由圖6可知，超聲處理對右旋糖酐酶清除右旋糖酐的效果十分顯著。在酶劑量0.10 U/mL甘蔗汁，pH 6.5，反應溫度50℃，超聲功率300 W的條件下處理1 min就可清除81.3%的右旋糖酐，當在該條件下處理5 min，清除率達到了85%，比正交試驗的最優條件清除率更高，所用時間更短。當超聲輔助處理15 min，右旋糖酐清除率達到87.1%，比正交試驗的結果提高了4.1%。超聲功率對右旋糖酐清除率的影響見圖7。

圖7 超聲功率對右旋糖酐清除率的影響Fig.7 The influence of ultrasonic time on the hydrolysis of dextran

如圖7所示，超聲功率對清除右旋糖酐的影響非常明顯。
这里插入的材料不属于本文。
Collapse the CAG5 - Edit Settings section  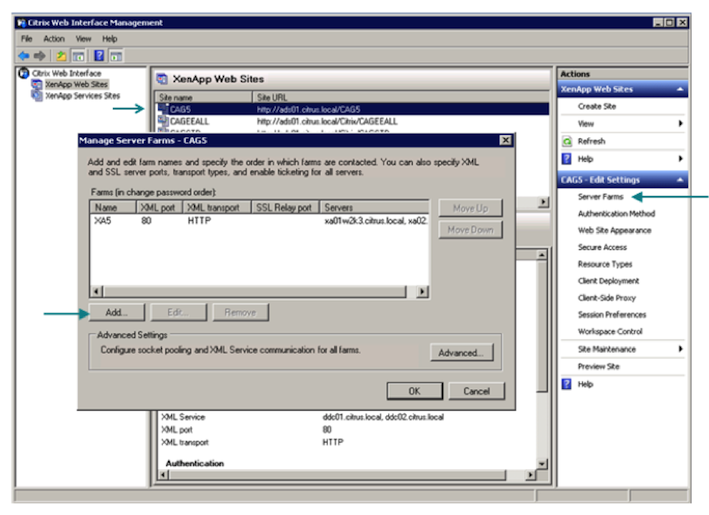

600W處理15min時的清除率遠高于200W和400 W，為88.7%，比正交試驗的清除率提高了5.7%。經檢測，此時甘蔗汁黏度為4.0 mPa·s，而處理前甘蔗汁粘度為5.0 mPa·s，降低了20%。超聲能夠促進右旋糖酐酶與底物的結合，而不影響酶的活性[5]。建議在甘蔗制糖企業的前處理工序安裝超聲變幅桿。

3 結論

海洋氧化節桿菌KQ11右旋糖酐酶能夠清除甘蔗汁中右旋糖酐。清除右旋糖酐的最優條件如下：酶劑量0.1 U/mL甘蔗汁、pH 6.5、反應溫度50℃、反應時間20 min。在該條件下可以清除83%的右旋糖酐。超聲可以提高右旋糖酐清除率。在酶劑量0.10 U/mL甘蔗汁、pH 6.5、反應溫度50℃、超聲功率600 W、超聲時間15 min的條件下，右旋糖酐清除率可達到88.7%，甘蔗汁粘度降低20%。目前商業化的右旋糖酐酶主要來自國外進口，價格昂貴。一些研究者通過甲醇誘導畢赤酵母工程菌獲得外源右旋糖酐酶。但是甲醇是易燃易爆物，存在安全隱患，而且甲醇具有毒性，作為誘導劑加入發酵液會在產物中殘留，增加處理和檢測成本。海洋細菌KQ11發酵簡單，生產安全，無需加入有害誘導劑，對環境溫和。海洋細菌KQ11右旋糖酐酶與超聲聯合使用的方法在清除甘蔗汁中右旋糖酐的效果上有著明顯優勢，安全無害，清除率更高，作用時間更短。建議在糖廠制糖壓榨甘蔗汁階段可使用海洋細菌KQ11右旋糖酐酶，同時安裝超聲變幅桿，增設超聲處理。本研究為右旋糖酐酶在制糖工業上的應用提供了參考。